Our charter documents include provisions that may deter hostile takeovers, delay or prevent changes of control or changes in our management, or limit the ability of our stockholders to approve transactions that they may otherwise determine to be in their best interests. These include provisions prohibiting our stockholders from acting by written consent; requiring 90 days advance notice of stockholder proposals or nominations to our Board of Directors (or 120 days for nominations made using proxy access); and granting our Board of Directors the authority to issue preferred stock and to determine the rights and preferences of the preferred stock without the need for further stockholder approval.
Most of our outstanding employee stock-based compensation awards include a provision accelerating the vesting of the awards in the event of a change of control.
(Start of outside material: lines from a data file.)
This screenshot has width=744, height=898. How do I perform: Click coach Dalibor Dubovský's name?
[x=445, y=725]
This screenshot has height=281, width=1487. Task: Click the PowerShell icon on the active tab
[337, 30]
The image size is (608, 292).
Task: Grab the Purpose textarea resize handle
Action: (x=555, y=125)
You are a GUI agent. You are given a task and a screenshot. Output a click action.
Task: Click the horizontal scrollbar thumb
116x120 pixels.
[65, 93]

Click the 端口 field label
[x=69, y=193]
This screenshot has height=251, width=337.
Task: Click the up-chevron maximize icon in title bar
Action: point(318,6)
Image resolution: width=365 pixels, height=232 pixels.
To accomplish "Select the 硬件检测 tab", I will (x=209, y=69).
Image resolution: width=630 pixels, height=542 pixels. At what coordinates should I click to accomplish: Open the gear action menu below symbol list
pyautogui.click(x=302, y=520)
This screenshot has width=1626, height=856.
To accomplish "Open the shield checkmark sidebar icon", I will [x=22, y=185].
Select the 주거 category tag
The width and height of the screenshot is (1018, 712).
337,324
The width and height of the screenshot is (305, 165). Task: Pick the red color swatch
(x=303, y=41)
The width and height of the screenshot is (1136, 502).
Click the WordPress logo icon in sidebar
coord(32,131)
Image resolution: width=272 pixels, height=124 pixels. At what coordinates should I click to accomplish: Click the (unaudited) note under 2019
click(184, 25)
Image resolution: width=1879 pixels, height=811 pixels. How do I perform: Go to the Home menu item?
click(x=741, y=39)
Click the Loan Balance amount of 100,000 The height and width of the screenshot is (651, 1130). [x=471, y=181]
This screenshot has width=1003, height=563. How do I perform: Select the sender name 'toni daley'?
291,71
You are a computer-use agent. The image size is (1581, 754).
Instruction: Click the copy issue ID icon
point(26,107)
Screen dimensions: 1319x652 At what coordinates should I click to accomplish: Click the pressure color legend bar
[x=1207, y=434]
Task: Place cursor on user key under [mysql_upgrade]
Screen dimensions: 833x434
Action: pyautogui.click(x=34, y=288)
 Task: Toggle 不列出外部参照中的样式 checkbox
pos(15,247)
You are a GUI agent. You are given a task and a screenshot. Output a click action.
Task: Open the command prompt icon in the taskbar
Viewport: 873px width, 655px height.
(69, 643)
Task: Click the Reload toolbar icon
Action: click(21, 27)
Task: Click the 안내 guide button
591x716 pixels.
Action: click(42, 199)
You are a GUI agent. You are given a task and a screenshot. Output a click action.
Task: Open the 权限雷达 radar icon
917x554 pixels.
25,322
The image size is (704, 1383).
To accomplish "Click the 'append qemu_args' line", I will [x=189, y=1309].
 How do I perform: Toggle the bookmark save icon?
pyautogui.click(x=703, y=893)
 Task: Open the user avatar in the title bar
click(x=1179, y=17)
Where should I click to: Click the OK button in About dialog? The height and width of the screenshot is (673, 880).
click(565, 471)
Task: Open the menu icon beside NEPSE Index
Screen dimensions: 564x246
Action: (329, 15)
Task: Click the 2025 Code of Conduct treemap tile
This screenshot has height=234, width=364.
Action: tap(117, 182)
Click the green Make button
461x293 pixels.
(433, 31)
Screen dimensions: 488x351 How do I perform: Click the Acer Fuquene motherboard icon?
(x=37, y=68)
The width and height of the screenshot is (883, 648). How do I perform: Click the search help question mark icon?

These and any other change of control provisions may affect the price an acquirer would be willing to pay for our Company.
We are also subject to Section 203 of the Delaware General Corporation Law that, subject to exceptions, would prohibit us from engaging in any business combinations with any interested stockholder, as defined in that section, for a period of three years following the date on which that stockholder became an interested stockholder.
These provisions may discourage, delay or prevent an acquisition of our Company at a price that our stockholders may find attractive. These provisions could also make it more difficult for our stockholders to elect directors and take other corporate actions and could limit the price that investors might be willing to pay for shares of our common stock.